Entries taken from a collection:

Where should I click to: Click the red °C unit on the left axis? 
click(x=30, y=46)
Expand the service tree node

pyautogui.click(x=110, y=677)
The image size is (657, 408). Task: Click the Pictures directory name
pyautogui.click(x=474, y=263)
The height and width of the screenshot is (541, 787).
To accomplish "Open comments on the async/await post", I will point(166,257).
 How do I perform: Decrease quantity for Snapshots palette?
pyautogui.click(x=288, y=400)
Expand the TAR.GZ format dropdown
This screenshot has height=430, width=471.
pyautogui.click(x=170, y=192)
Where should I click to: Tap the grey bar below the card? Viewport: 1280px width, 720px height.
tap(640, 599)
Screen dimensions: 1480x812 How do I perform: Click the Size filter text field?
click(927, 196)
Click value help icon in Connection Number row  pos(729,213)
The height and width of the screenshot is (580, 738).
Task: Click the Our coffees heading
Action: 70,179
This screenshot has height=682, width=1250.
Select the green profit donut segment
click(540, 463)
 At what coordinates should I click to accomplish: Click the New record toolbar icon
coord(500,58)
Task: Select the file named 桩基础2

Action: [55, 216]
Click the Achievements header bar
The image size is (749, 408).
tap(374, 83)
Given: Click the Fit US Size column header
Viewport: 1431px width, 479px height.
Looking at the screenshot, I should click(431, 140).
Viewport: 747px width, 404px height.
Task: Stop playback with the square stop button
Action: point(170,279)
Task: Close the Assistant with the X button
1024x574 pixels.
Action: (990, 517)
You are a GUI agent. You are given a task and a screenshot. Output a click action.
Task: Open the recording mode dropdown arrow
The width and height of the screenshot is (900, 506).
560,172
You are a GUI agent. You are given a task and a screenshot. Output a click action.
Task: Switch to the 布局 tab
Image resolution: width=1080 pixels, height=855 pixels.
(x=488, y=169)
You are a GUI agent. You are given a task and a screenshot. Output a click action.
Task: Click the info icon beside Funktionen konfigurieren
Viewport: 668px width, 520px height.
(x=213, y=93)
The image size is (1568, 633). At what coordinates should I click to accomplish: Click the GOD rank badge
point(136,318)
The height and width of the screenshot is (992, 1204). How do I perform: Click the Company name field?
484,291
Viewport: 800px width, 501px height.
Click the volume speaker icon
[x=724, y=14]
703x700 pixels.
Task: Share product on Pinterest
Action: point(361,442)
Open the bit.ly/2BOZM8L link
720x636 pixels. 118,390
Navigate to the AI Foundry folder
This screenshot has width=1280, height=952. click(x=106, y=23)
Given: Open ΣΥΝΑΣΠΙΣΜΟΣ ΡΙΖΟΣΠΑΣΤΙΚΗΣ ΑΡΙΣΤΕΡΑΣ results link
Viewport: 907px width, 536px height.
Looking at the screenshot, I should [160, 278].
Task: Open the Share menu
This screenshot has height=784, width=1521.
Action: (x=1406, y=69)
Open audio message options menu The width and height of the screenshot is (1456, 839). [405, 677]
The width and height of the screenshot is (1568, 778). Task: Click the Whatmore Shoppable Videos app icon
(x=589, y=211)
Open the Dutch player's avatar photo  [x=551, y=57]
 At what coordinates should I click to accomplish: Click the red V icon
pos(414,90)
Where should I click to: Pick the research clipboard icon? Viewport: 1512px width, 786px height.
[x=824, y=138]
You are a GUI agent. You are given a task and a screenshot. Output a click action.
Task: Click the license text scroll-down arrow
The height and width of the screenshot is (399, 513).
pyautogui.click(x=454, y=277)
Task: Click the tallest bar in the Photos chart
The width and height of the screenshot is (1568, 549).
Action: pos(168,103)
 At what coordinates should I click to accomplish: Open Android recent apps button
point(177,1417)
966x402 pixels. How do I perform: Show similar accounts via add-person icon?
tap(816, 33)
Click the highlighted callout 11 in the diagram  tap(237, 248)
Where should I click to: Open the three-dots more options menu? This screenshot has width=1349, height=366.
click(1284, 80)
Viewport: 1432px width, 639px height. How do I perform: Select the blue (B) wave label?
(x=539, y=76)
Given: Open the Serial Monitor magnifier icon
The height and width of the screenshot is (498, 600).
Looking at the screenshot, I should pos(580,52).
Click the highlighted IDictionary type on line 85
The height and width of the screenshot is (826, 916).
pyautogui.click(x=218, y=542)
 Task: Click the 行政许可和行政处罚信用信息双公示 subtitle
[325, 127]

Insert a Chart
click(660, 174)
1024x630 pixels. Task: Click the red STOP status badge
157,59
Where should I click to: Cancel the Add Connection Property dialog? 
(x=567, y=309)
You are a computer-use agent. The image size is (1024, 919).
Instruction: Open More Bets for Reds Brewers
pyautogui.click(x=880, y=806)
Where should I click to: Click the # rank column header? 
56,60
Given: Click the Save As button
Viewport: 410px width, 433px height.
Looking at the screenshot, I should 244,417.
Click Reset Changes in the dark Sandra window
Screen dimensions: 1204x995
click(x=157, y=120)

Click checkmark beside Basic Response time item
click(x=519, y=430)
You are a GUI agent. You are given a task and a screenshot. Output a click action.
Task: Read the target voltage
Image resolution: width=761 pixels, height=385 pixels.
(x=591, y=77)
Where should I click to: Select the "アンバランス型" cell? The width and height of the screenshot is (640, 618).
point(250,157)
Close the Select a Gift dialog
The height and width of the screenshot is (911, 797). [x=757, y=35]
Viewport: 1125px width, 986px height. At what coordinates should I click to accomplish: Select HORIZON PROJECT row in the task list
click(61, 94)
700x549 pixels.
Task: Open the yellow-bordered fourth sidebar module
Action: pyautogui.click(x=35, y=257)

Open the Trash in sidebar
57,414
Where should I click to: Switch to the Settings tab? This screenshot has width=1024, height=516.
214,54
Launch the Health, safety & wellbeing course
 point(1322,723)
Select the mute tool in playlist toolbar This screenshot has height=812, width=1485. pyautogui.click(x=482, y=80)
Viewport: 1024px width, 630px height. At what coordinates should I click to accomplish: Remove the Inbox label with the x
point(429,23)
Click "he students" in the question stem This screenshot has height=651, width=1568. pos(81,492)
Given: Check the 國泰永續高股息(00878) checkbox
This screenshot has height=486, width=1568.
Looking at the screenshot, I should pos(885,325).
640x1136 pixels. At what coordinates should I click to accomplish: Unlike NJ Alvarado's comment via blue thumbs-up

▸ **Directions**
Reproduce each entry word for word.

▸ **Response area**
Where should I click to: Click the red °C unit on the left axis? 
click(x=30, y=46)
Expand the service tree node

pyautogui.click(x=110, y=677)
The image size is (657, 408). Task: Click the Pictures directory name
pyautogui.click(x=474, y=263)
The height and width of the screenshot is (541, 787).
To accomplish "Open comments on the async/await post", I will point(166,257).
 How do I perform: Decrease quantity for Snapshots palette?
pyautogui.click(x=288, y=400)
Expand the TAR.GZ format dropdown
This screenshot has height=430, width=471.
pyautogui.click(x=170, y=192)
Where should I click to: Tap the grey bar below the card? Viewport: 1280px width, 720px height.
tap(640, 599)
Screen dimensions: 1480x812 How do I perform: Click the Size filter text field?
click(927, 196)
Click value help icon in Connection Number row  pos(729,213)
The height and width of the screenshot is (580, 738).
Task: Click the Our coffees heading
Action: 70,179
This screenshot has height=682, width=1250.
Select the green profit donut segment
click(540, 463)
 At what coordinates should I click to accomplish: Click the New record toolbar icon
coord(500,58)
Task: Select the file named 桩基础2

Action: [55, 216]
Click the Achievements header bar
The image size is (749, 408).
tap(374, 83)
Given: Click the Fit US Size column header
Viewport: 1431px width, 479px height.
Looking at the screenshot, I should click(431, 140).
Viewport: 747px width, 404px height.
Task: Stop playback with the square stop button
Action: point(170,279)
Task: Close the Assistant with the X button
1024x574 pixels.
Action: (990, 517)
You are a GUI agent. You are given a task and a screenshot. Output a click action.
Task: Open the recording mode dropdown arrow
The width and height of the screenshot is (900, 506).
560,172
You are a GUI agent. You are given a task and a screenshot. Output a click action.
Task: Switch to the 布局 tab
Image resolution: width=1080 pixels, height=855 pixels.
(x=488, y=169)
You are a GUI agent. You are given a task and a screenshot. Output a click action.
Task: Click the info icon beside Funktionen konfigurieren
Viewport: 668px width, 520px height.
(x=213, y=93)
The image size is (1568, 633). At what coordinates should I click to accomplish: Click the GOD rank badge
point(136,318)
The height and width of the screenshot is (992, 1204). How do I perform: Click the Company name field?
484,291
Viewport: 800px width, 501px height.
Click the volume speaker icon
[x=724, y=14]
703x700 pixels.
Task: Share product on Pinterest
Action: point(361,442)
Open the bit.ly/2BOZM8L link
720x636 pixels. 118,390
Navigate to the AI Foundry folder
This screenshot has width=1280, height=952. click(x=106, y=23)
Given: Open ΣΥΝΑΣΠΙΣΜΟΣ ΡΙΖΟΣΠΑΣΤΙΚΗΣ ΑΡΙΣΤΕΡΑΣ results link
Viewport: 907px width, 536px height.
Looking at the screenshot, I should [160, 278].
Task: Open the Share menu
This screenshot has height=784, width=1521.
Action: (x=1406, y=69)
Open audio message options menu The width and height of the screenshot is (1456, 839). [405, 677]
The width and height of the screenshot is (1568, 778). Task: Click the Whatmore Shoppable Videos app icon
(x=589, y=211)
Open the Dutch player's avatar photo  [x=551, y=57]
 At what coordinates should I click to accomplish: Click the red V icon
pos(414,90)
Where should I click to: Pick the research clipboard icon? Viewport: 1512px width, 786px height.
[x=824, y=138]
You are a GUI agent. You are given a task and a screenshot. Output a click action.
Task: Click the license text scroll-down arrow
The height and width of the screenshot is (399, 513).
pyautogui.click(x=454, y=277)
Task: Click the tallest bar in the Photos chart
The width and height of the screenshot is (1568, 549).
Action: pos(168,103)
 At what coordinates should I click to accomplish: Open Android recent apps button
point(177,1417)
966x402 pixels. How do I perform: Show similar accounts via add-person icon?
tap(816, 33)
Click the highlighted callout 11 in the diagram  tap(237, 248)
Where should I click to: Open the three-dots more options menu? This screenshot has width=1349, height=366.
click(1284, 80)
Viewport: 1432px width, 639px height. How do I perform: Select the blue (B) wave label?
(x=539, y=76)
Given: Open the Serial Monitor magnifier icon
The height and width of the screenshot is (498, 600).
Looking at the screenshot, I should pos(580,52).
Click the highlighted IDictionary type on line 85
The height and width of the screenshot is (826, 916).
pyautogui.click(x=218, y=542)
 Task: Click the 行政许可和行政处罚信用信息双公示 subtitle
[325, 127]

Insert a Chart
click(660, 174)
1024x630 pixels. Task: Click the red STOP status badge
157,59
Where should I click to: Cancel the Add Connection Property dialog? 
(x=567, y=309)
You are a computer-use agent. The image size is (1024, 919).
Instruction: Open More Bets for Reds Brewers
pyautogui.click(x=880, y=806)
Where should I click to: Click the # rank column header? 
56,60
Given: Click the Save As button
Viewport: 410px width, 433px height.
Looking at the screenshot, I should 244,417.
Click Reset Changes in the dark Sandra window
Screen dimensions: 1204x995
click(x=157, y=120)

Click checkmark beside Basic Response time item
click(x=519, y=430)
You are a GUI agent. You are given a task and a screenshot. Output a click action.
Task: Read the target voltage
Image resolution: width=761 pixels, height=385 pixels.
(x=591, y=77)
Where should I click to: Select the "アンバランス型" cell? The width and height of the screenshot is (640, 618).
point(250,157)
Close the Select a Gift dialog
The height and width of the screenshot is (911, 797). [x=757, y=35]
Viewport: 1125px width, 986px height. At what coordinates should I click to accomplish: Select HORIZON PROJECT row in the task list
click(61, 94)
700x549 pixels.
Task: Open the yellow-bordered fourth sidebar module
Action: pyautogui.click(x=35, y=257)

Open the Trash in sidebar
57,414
Where should I click to: Switch to the Settings tab? This screenshot has width=1024, height=516.
214,54
Launch the Health, safety & wellbeing course
 point(1322,723)
Select the mute tool in playlist toolbar This screenshot has height=812, width=1485. pyautogui.click(x=482, y=80)
Viewport: 1024px width, 630px height. At what coordinates should I click to accomplish: Remove the Inbox label with the x
point(429,23)
Click "he students" in the question stem This screenshot has height=651, width=1568. pos(81,492)
Given: Check the 國泰永續高股息(00878) checkbox
This screenshot has height=486, width=1568.
Looking at the screenshot, I should pos(885,325).
640x1136 pixels. At what coordinates should I click to accomplish: Unlike NJ Alvarado's comment via blue thumbs-up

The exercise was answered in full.